Bu haftaki eylemde 13 Şubat 1996 yılında, Diyarbakır’ın 'in Bismîl ilçesinde bulunan evinden çıktıktan sonra bir daha geri dönmeyen 17 yaşındaki Sabah Oruç'un kaybediliş hikâyesi hatırlatıldı.
Oruç'un öyküsünün anlatılması öncesinde konuşan İHD Amed Şube Başkanı Raci Bilici, Cumhuriyet Gazetesi Genel Yayın Yönetmeni Can Dündar'a yapılan silahlı saldırı girişimini kınadıklarını ve geçmiş olsun dileklerini söyledi.

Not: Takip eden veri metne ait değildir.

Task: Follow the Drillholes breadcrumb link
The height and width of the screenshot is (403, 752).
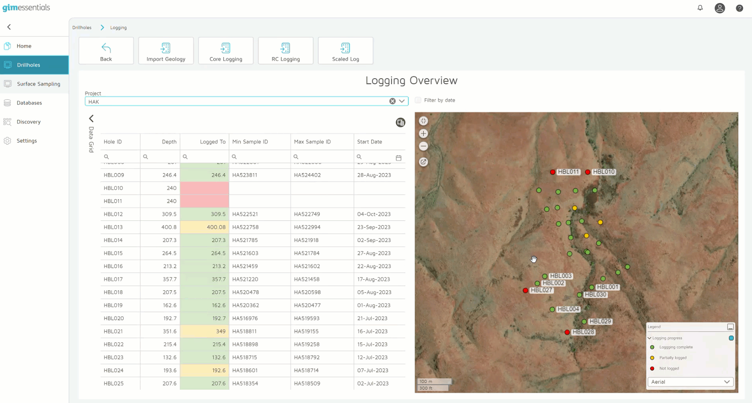Action: (82, 27)
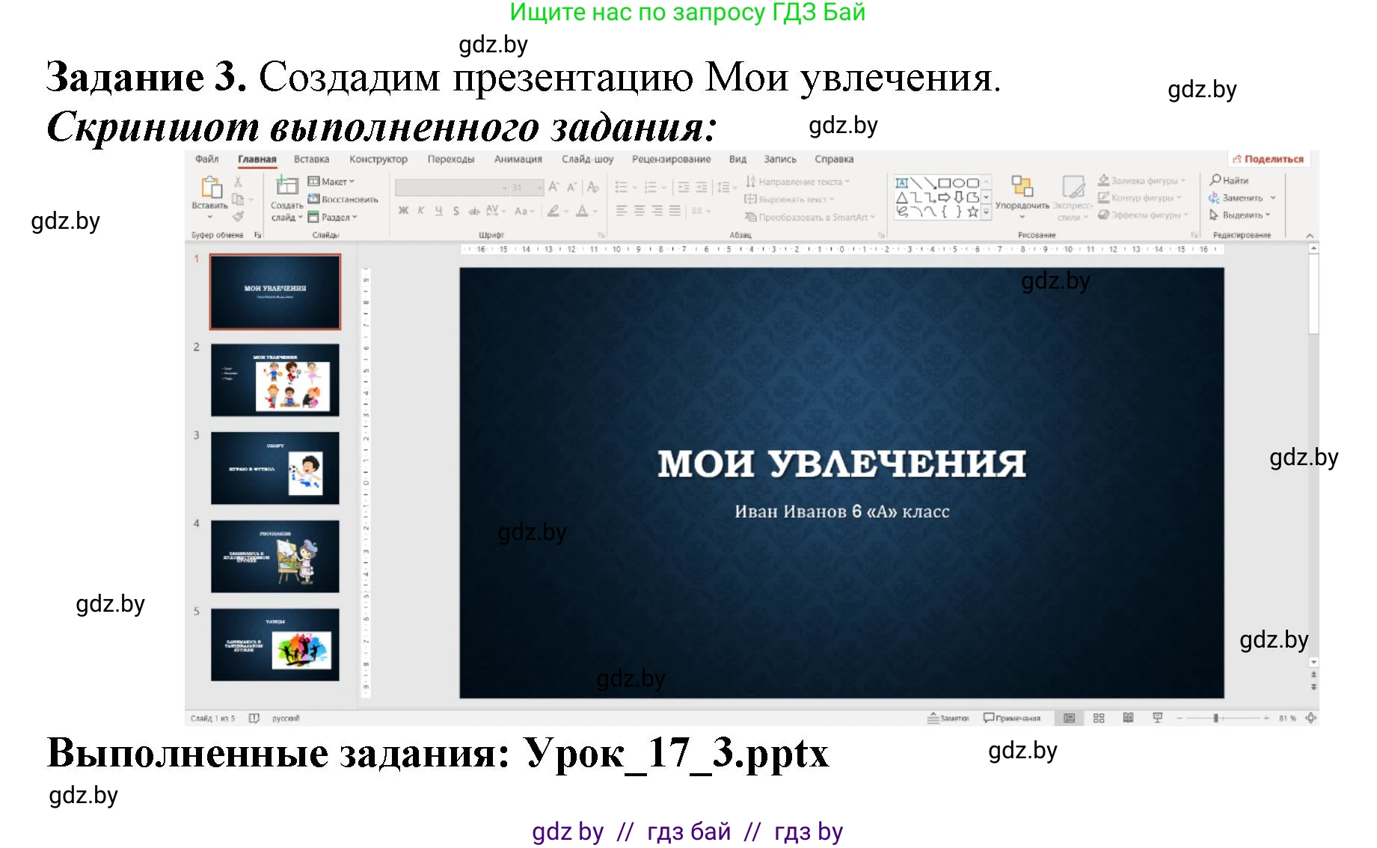This screenshot has width=1377, height=848.
Task: Toggle bold formatting with Ж icon
Action: tap(404, 211)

Onlarca basın mensuplarının halen cezaevlerinde tutuklu olduğuna işaret eden Bilici, "Türkiye'de gazeteciler büyük bir baskı ve tehdit ile bastırılmak isteniyor. Bu yüzden tüm basın mensuplarına geçmiş olsun diyorum. Bilici, ardından Tahir Elçi sukikastine değinerek, "Tahir Elçi gibi barış ve insanlık yanlısı bir kişiyi faili belli olmayan bir olayla kaybettik, bu faili meçhullerin sürdüğünün bir kanıtıdır" diye konuştu.
17 yaşında kaybedilen Sabah Oruç'un öyküsünü ise İHD Bölge Temsilcisi Abdullselam İnce şu şekilde paylaştı: "1979 yılında Mardin'in Mazıdağ ilçesine bağlı Yukarı Konak köyünde doğan Sabah Oruç ilkokul mezunuydu. Diyarbakır'da ikamet etmekteydi ve balıkçılık yapıyordu. 13 Şubat 1996 tarihinden evinden çıkan Oruç, o gün eve dönmeyince ailesi telaşlanmaya başladı. Oruç'tan haber alamayan aile telaşlanmaya başladı. Bismil ilçe Cumhuriyet Başsavcılığı'na, ilçe Jandarma Komutanlığı'na ve İlçe Emniyet Müdürlüğü'ne başvurdu. Fakat akıbetine ilişkin hiçbir haber alınamadı."
Oruç ile diğer kayıpların akıbetinin açıklanmasının sorulduğu açıklama, 5 dakikalık oturma eylemiyle sona erdi.